Data Flow Task

Overview

Data Flow Task Plus is SSIS control flow task and it is an extension of the standard Microsoft Data Flow Task.

Data Flow Task Plus (1.4) allows setup of dynamic data flows. The dynamic setup options can be controlled with parameters from outside. This feature lessens the need to manually open and modify the data flow design, when new source and destination columns have to be accommodated.

Data Flow Task Plus supports also features similar to the features implemented for Script Task Plus. Data Flow Task Plus allows exporting of data flow logic and reuse in other packages. Keeping your SSIS data flow logic separate from your package, helps you keep track of the changes independently in your source control system. Data Flow Task Plus provides also customizable user interface for setup of your data flow. You customize the data flow setup dialog by implementing an SSIS script, part of the data flow task.

We believe these features will help you be more more productive and allow you to componentize your common data flow logic.

Demonstration

Setup (1.4)

The task setup is similar to the Script Task Plus dialog. It has the following features:

  • Setup tab - select data flow initialization parameters. These data flow parameters will be initialized before the data flow is executed. The page configuration is prepared with attributes in the initialization script.
  • Dynamic tab - specifies dynamic data flow options.

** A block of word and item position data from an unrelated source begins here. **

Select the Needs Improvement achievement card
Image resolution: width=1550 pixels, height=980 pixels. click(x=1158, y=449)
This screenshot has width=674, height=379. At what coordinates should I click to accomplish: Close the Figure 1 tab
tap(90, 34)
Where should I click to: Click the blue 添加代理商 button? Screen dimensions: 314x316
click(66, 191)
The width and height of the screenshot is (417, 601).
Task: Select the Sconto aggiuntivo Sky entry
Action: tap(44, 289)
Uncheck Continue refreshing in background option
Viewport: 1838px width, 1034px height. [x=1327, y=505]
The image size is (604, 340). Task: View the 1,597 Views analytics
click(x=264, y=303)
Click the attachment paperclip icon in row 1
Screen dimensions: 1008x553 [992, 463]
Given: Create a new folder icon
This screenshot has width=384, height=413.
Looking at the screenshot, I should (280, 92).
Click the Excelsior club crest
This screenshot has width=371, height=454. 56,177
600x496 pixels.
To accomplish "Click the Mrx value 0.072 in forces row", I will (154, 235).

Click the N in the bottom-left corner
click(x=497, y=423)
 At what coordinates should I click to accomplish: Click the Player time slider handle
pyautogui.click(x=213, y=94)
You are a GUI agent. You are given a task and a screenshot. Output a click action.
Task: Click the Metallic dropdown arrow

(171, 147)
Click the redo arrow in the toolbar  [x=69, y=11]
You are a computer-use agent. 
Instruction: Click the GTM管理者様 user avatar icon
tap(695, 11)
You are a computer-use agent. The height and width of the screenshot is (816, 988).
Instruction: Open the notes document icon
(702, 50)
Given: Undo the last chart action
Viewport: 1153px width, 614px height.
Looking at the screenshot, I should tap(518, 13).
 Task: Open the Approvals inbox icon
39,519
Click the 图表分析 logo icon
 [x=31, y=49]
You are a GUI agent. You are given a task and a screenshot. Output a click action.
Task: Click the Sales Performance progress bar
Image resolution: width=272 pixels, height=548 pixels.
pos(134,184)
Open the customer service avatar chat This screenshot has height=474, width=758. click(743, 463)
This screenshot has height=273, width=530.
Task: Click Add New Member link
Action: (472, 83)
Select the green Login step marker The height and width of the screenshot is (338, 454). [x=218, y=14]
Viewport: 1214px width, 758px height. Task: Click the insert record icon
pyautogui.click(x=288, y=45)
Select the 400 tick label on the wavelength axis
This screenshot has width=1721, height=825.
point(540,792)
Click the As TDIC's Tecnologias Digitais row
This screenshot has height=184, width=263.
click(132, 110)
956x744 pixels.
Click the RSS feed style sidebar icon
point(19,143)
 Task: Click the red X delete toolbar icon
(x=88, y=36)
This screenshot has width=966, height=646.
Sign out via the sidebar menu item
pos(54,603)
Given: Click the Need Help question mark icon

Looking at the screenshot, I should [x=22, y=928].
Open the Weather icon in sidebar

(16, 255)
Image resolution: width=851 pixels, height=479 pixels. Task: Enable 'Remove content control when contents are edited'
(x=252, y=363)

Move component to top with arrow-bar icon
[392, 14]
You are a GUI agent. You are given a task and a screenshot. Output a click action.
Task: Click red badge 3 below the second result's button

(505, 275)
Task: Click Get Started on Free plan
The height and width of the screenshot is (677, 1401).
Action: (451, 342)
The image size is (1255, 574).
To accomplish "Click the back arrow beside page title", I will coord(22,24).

For details check below.
  • Advanced tab - specifies advanced task options.
    • General page - specifies data flow task name and description.
    • Script page - specifies data flow task script, which is used for Setup tab customization.
    • Expressions page - specifies standard SSIS expressions.
  • Export Data FlowExport Data Flow - export SSIS data flow to external file (.dfx).
  • Link Data FlowLink Data Flow - link to SSIS data flow from external file (.dfx). The link can be removed by pressing the button again.

Setup (1.3 and older)

The task setup is similar to the Script Task Plus dialog. It has the following features:

  • General page - specifies data flow task name and description.
  • Initialize page - select data flow initialization parameters. These data flow parameters will be initialized before the data flow is executed. The page configuration is prepared with attributes in the initialization script.
  • Script page - specifies data flow task script, which is used for Initialize page customization.
  • Expressions page - specifies standard SSIS expressions.
  • Export Data FlowExport Data Flow - export SSIS data flow to external file (.dfx).
  • Link Data FlowLink Data Flow - link to SSIS data flow from external file (.dfx). The link can be removed by pressing the button again.

Dynamic Data Flow (1.4)

Data Flow Task Plus can dynamically modify source and destination components at runtime.

Supported data flow components:

Type Component
Source ADO NET, Excel, Flat File, OLE DB, XML, Data Flow, EDI
Destination ADO NET (SQL 2008 only), DataReader, Excel, Flat File, OLE DB, Recordset, SQL Server, Informix, Oracle, DB2, Data Flow.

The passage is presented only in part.